Director: Wayne Blair
Starring: Miranda Tapsell, Gwilym Lee, Kerry Fox, Huw Higginson, Shari Sebbens, Elaine Crombie, Dalara Williams, Ursula Yovich
After decades of being excluded or pushed to the periphery of Australian cinema, it is fair to say that in the last decade Indigenous filmmakers have been responsible for much of the most interesting Australian screen product. In addition to the emergence of a golden generation of indigenous filmmakers, an important element of this rise in prominence is what Therese Davis described as the conscious ‘mainstreaming’ of indigenous cinema. Over the last decade, Indigenous screen storytelling has moved away from hard-hitting social realism to embrace genre as a means of exploring Indigenous themes and narratives. We have seen successful musicals (The Sapphires and Bran Nue Dae), westerns (Sweet Country) and crime dramas (Mystery Road and Goldstone), but Wayne Blair’s Top End Wedding might be the first indigenous romantic comedy.
When Adelaide lawyer Lauren (Miranda Tapsell) and her British boyfriend Ned (Gwilym Lee) get engaged, she is adamant that they be married in Darwin where she grew up. But having just been promoted to associate at her firm, her demanding boss Ms. Hampton (Kerry Fox) is only willing to part with her for ten days. So the race is on to get to Darwin and organise a wedding. However, upon arriving in Darwin, Lauren finds that her mother (Ursula Yovich) has literally walked out on her father (Huw Higginson) and noone knows where she is. So Lauren and Ned must follow her trail across the Northern Territory in the hope that they can find her in time for the wedding.
The romantic comedy is not the box office staple that it once was. Those rom-coms which have managed to make an impact over the last few years – Crazy Rich Asians, The Big Sick, Trainwreck – have tended to defy conventions in some way rather than playing it straight, coming at the genre from a different perspective.
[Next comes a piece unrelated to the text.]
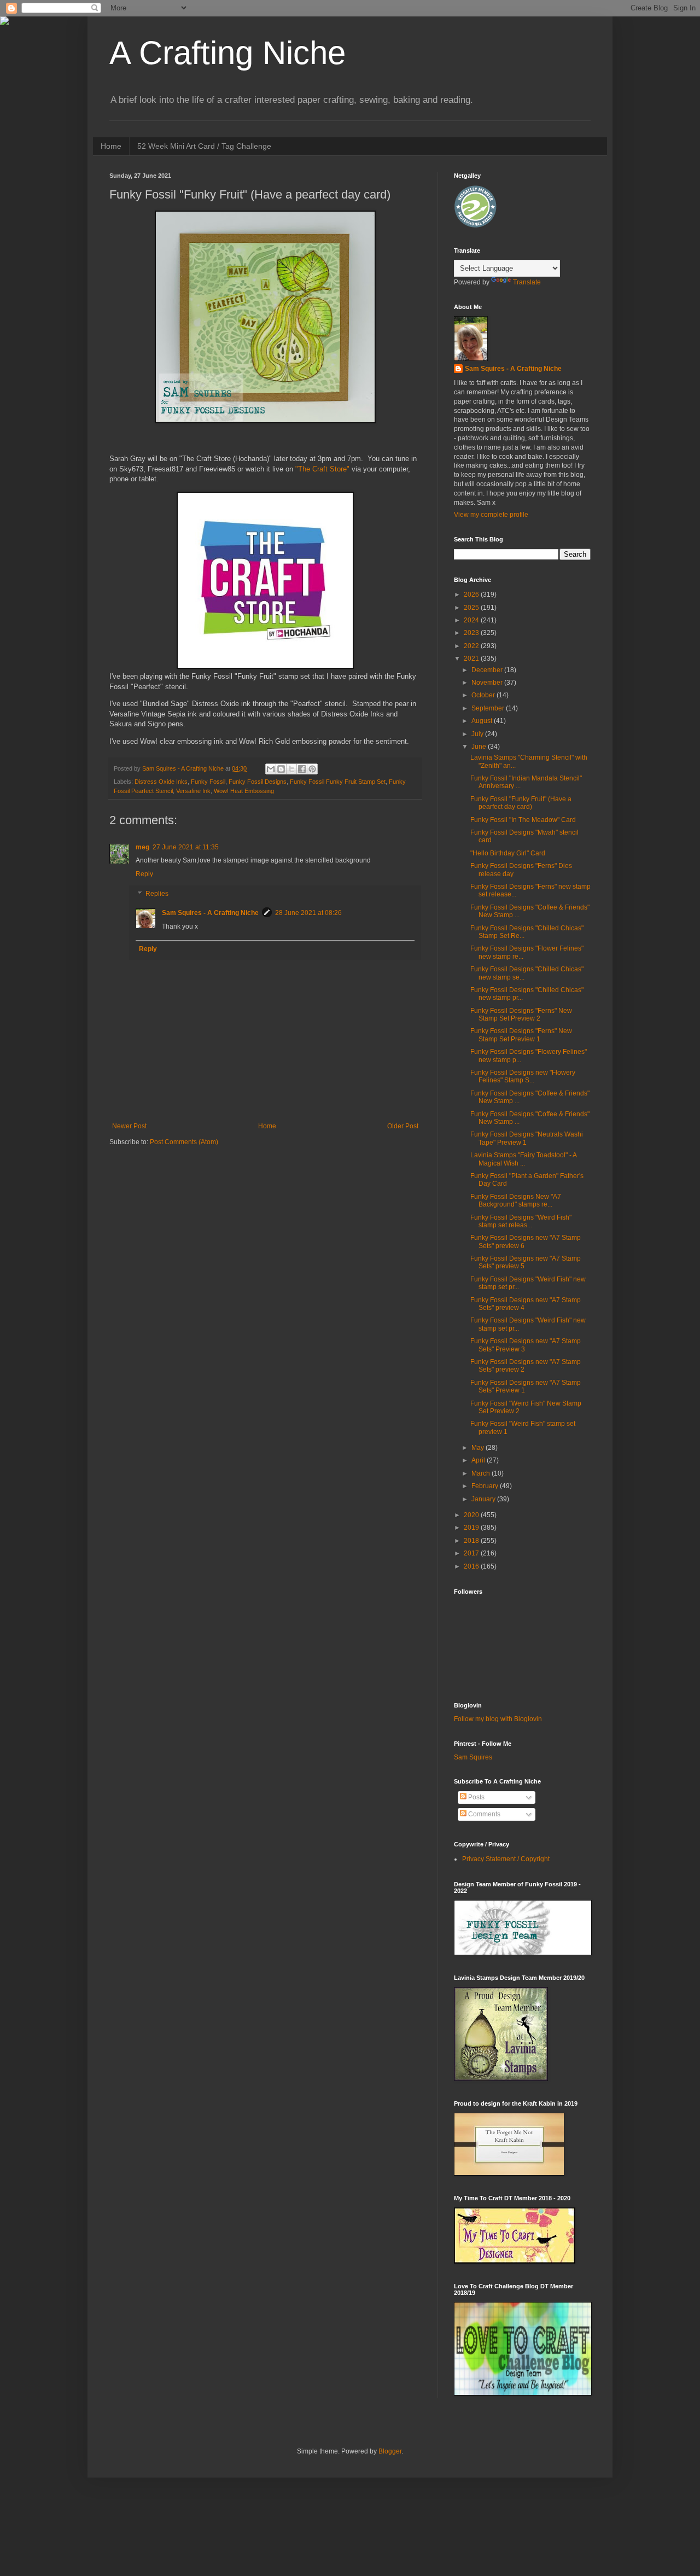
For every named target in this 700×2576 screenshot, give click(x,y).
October (484, 695)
Top End Wedding aspires to being such a film, combining the generic form of the rom-com with an exploration of indigenous identity. However, the end result lacks unity. Instead of an organic combination, it feels at times like two separate movies playing out concurrently, struggling for screen time. One perfunctory and generic. The other heartfelt and necessary.
The first of these movies is the largely inoffensive, straight-up-and-down romantic comedy. While Lauren and Ned are an engaging couple and the Northern Territory locations stunning and unique, the plot is overly dependent on a series of narrative contrivances: the unnecessary rush to get married within ten days, the organising of the wedding being left in the hands of the bridesmaids and Lauren’s hapless father, the conflict that emerges because Ned has quit his job and has not told Lauren. However, while many of the rom-com beats we encounter in the first two acts feel simple and familiar, you forgive them because their function is clearly to get us to the other movie.
This second movie is where the real heart of Top End Wedding lies, and it therefore becomes the primary focus by the third act. This movie is a cross-generational story about the desire to reconnect with family and culture, and the importance of returning to country. It is about a mother whose decision to run away when she was a young woman has been simultaneously the best and worst thing she ever did. It is about a daughter who has always felt disconnected from her culture, her land and her language as the result of decisions her mother made before she was even born. These stories give substance to the otherwise goofy rom-com, road narrative that drives the film.
With their journey taking them from Darwin to Kakadu to Katherine and ultimately to the Tiwi Islands, Top End Wedding captures the remarkable landscape of the Northern Territory in all its glory, with Blair and his cinematographer Eric Murray Lui not above indulging in moments of landscape appreciation. It is no surprise to learn that the Northern Territory government chipped in $1.5m towards the film’s production, as the film serves as a pretty effective tourism pitch.
Even more so than the stunning scenery, though, Top End Wedding’s trump card is Miranda Tapsell. When she won the Logie for Best New Talent in 2015, Tapsell used her acceptance speech to call for more roles for people of colour on Australian screens. Here, she has taken things into her own hands, co-writing the screenplay with Joshua Tyler. In the process, seven years after bursting onto the scene in The Sapphires (which Blair also directed), she has handed herself her first leading role. And it will not be her last, as this pocket rocket proves herself to be a delightfully engaging screen presence. She has solid chemistry with British actor Gwilym Lee. A virtual unknown when he signed on for the role, the Top End team got lucky when Bohemian Rhapsody, in which he plays guitarist Brian May, became an international sensation, giving him slightly more profile to draw on.
Top End Wedding doesn’t reach the heights of The Sapphires, nor does it reimagine the romantic comedy genre in any significant way. But, on the back of the magnetic Tapsell and glorious Northern Territory landscape, it is a gentle, enjoyable crowd pleaser which, when it reaches its destination, is quite affecting.